The council took action against some of the companies it examined, filing formal complaints with Norway's data protection authority against Grindr, Twitter-owned mobile app advertising platform MoPub and four ad tech companies. Grindr sent data including users' GPS location, age and gender to the other companies, the council said.
Twitter said it disabled Grindr's MoPub account and is investigating the issue "to understand the sufficiency of Grindr's consent mechanism."
Period tracker app MyDays and virtual makeup app Perfect 365 were also among the apps sharing personal data with ad services, the report said.
The U.S. doesn't have federal regulation like the GDPR, although some states, notably California, have enacted their own laws. Nine civil rights groups, including the American Civil Liberties Union of California, the Electronic Privacy Information Center, Public Citizen and U.S. PIRG sent a letter to the Federal Trade Commission, Congress and state attorneys general of California, Texas and Oregon asking them to investigate the apps named in the report.

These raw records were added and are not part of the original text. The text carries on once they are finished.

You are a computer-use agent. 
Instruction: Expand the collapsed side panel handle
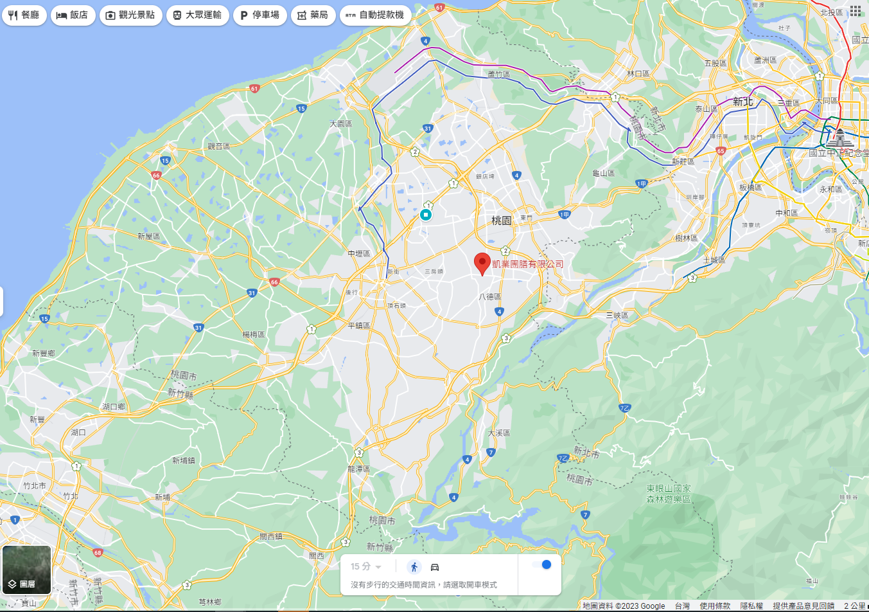pyautogui.click(x=2, y=302)
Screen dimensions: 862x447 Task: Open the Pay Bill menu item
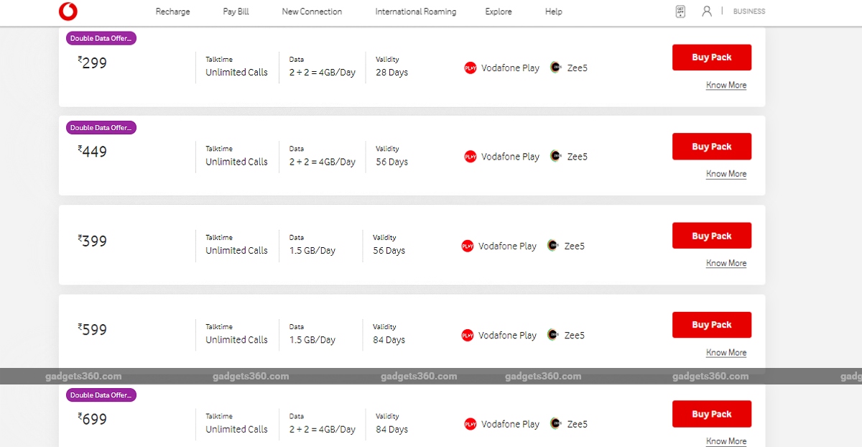coord(236,11)
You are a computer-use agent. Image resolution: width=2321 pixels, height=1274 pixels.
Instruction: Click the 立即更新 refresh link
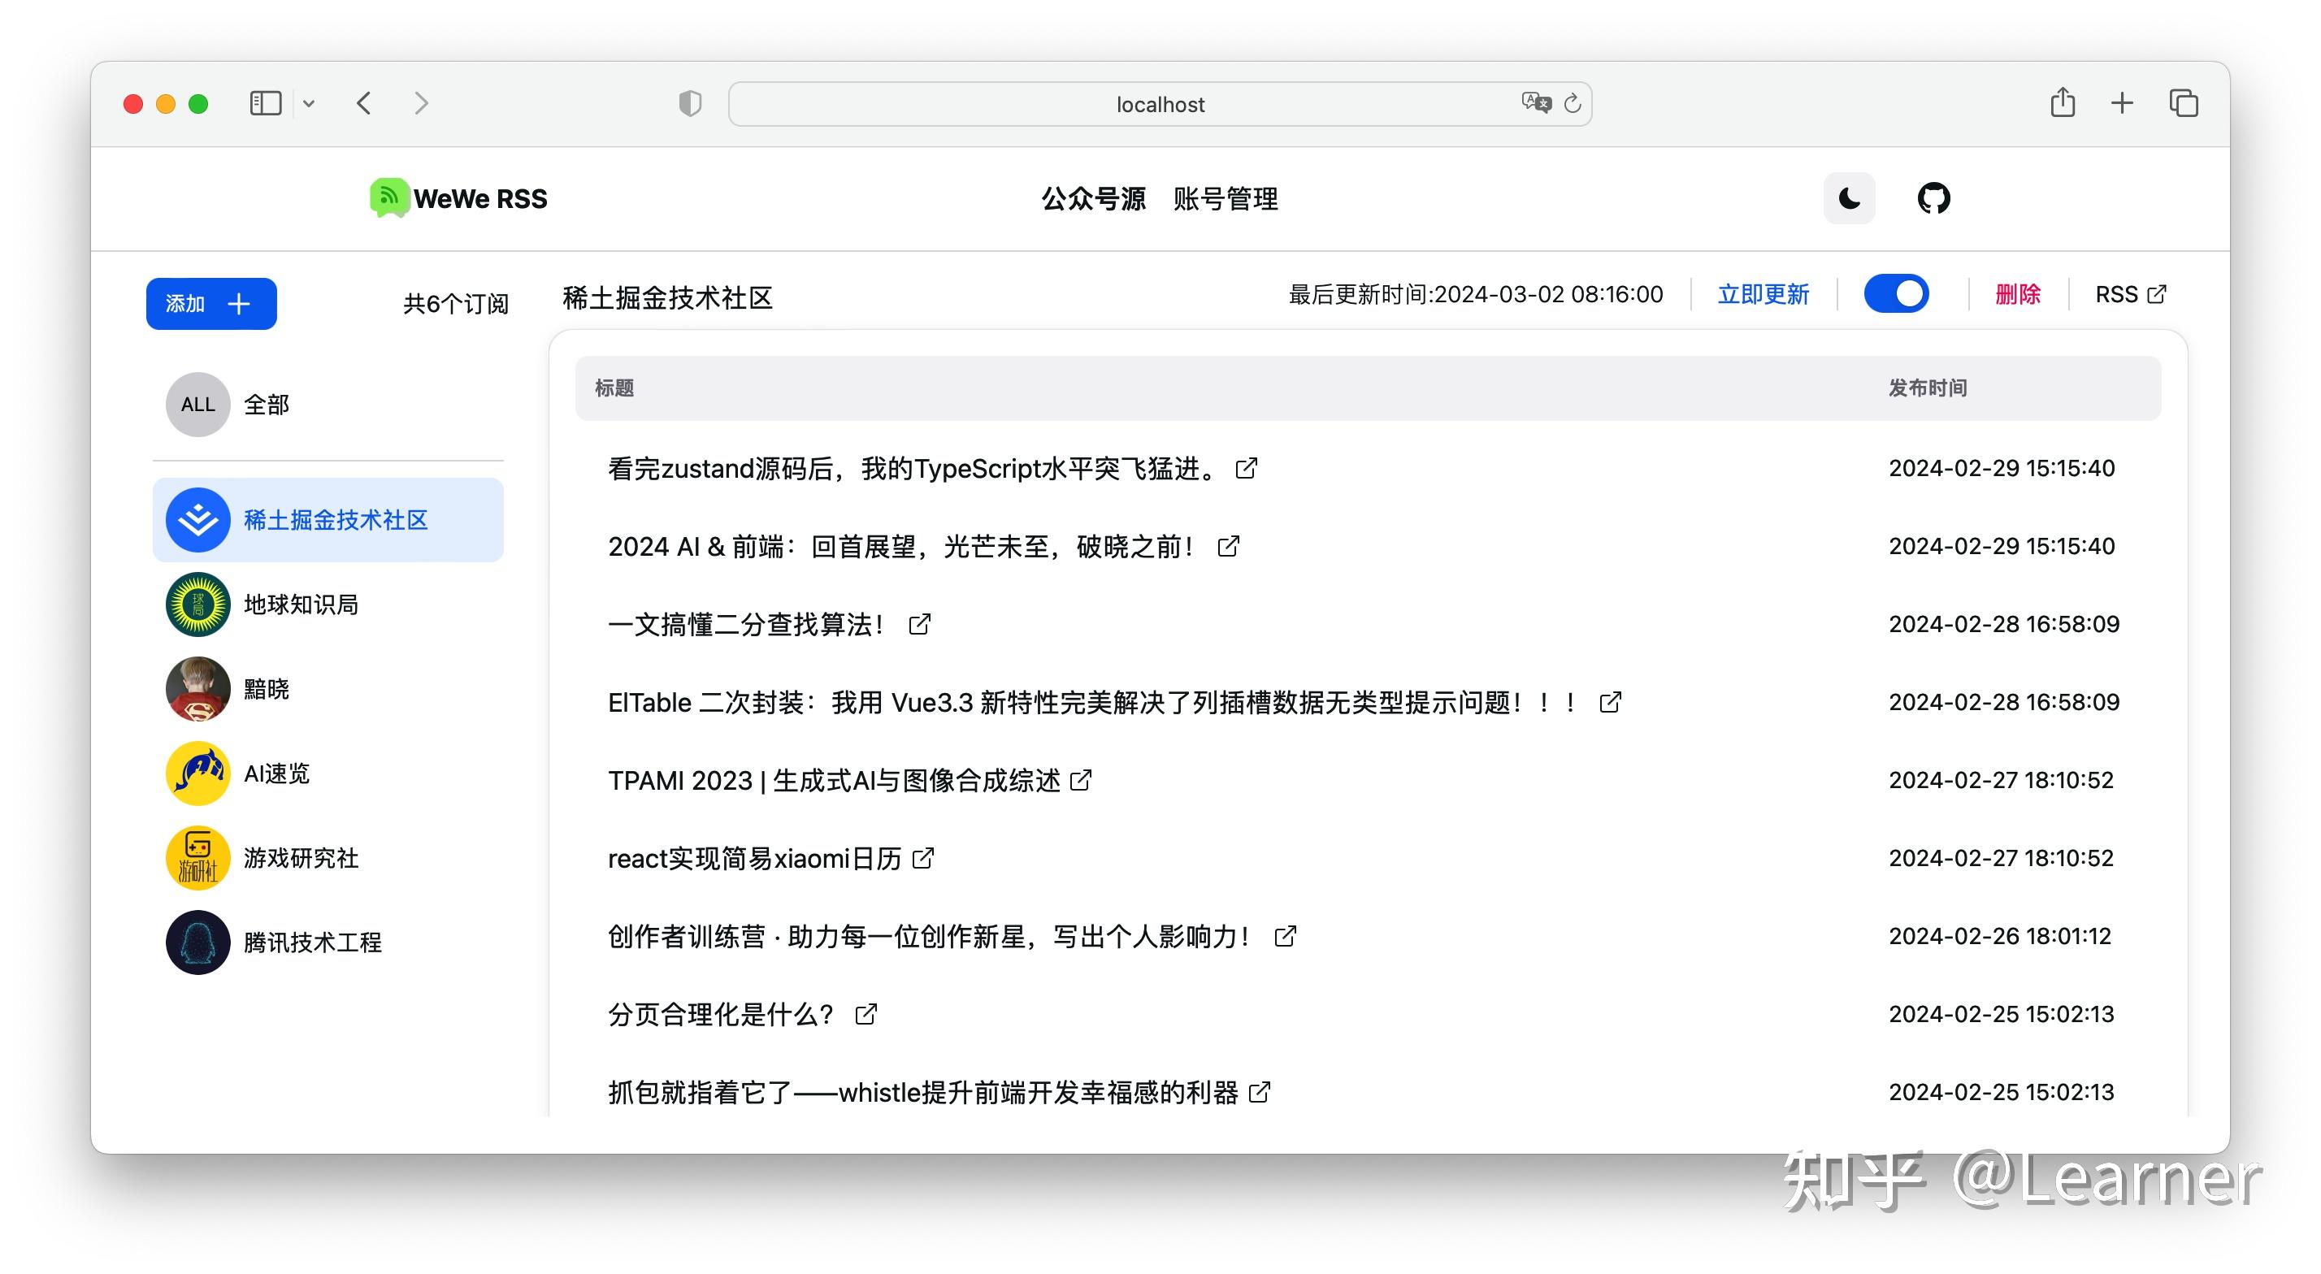tap(1763, 295)
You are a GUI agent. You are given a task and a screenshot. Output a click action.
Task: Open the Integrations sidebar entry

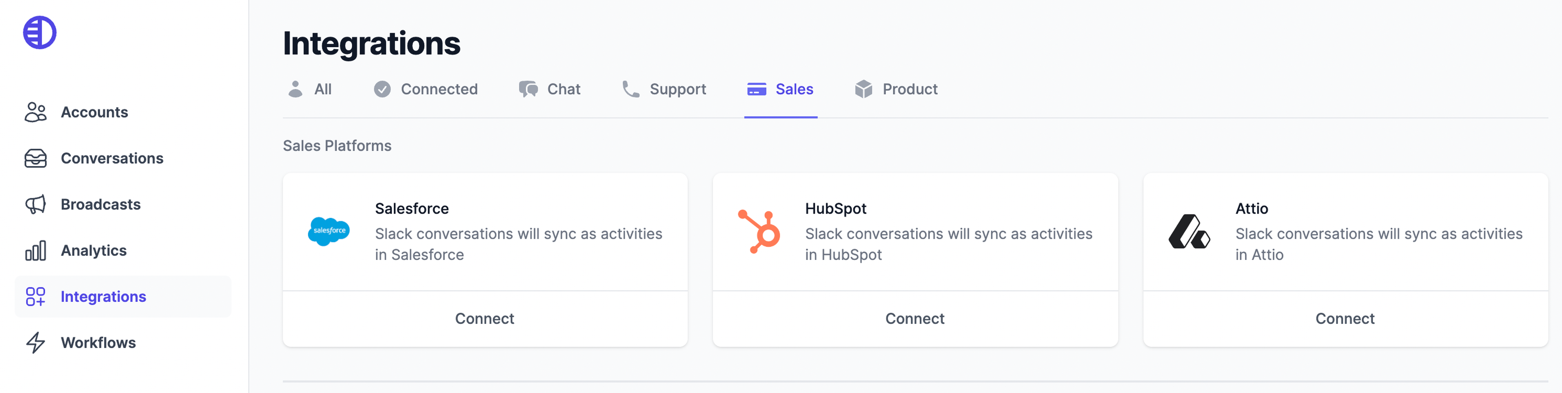pyautogui.click(x=103, y=297)
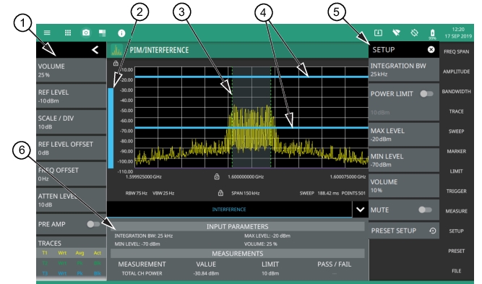Collapse the left panel with back chevron

click(x=95, y=50)
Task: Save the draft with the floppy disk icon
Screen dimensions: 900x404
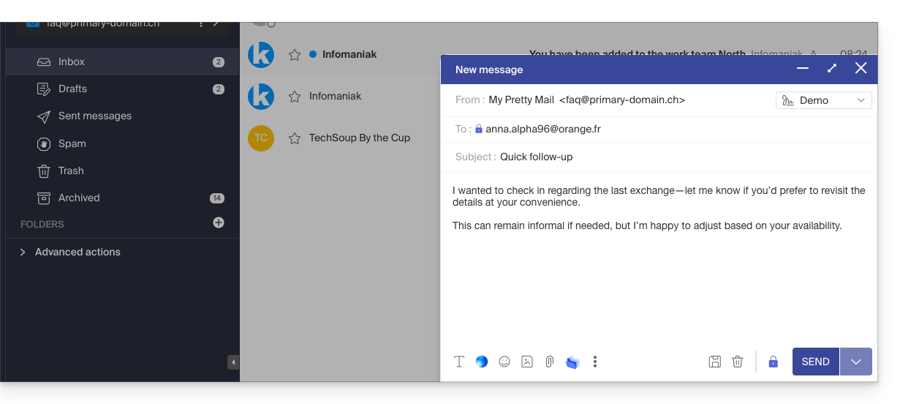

"Congress should use the findings of the report as a road map for a new law that ensures that such flagrant violations of privacy found in the EU are not acceptable in the U.S.," the groups said in a statement.
The FTC confirmed it received the letter but declined to comment further. IAC, which owns Tinder and OkCupid, and creators of the MyDays, Perfect 365 and Grindr apps did not immediately respond to requests for comment.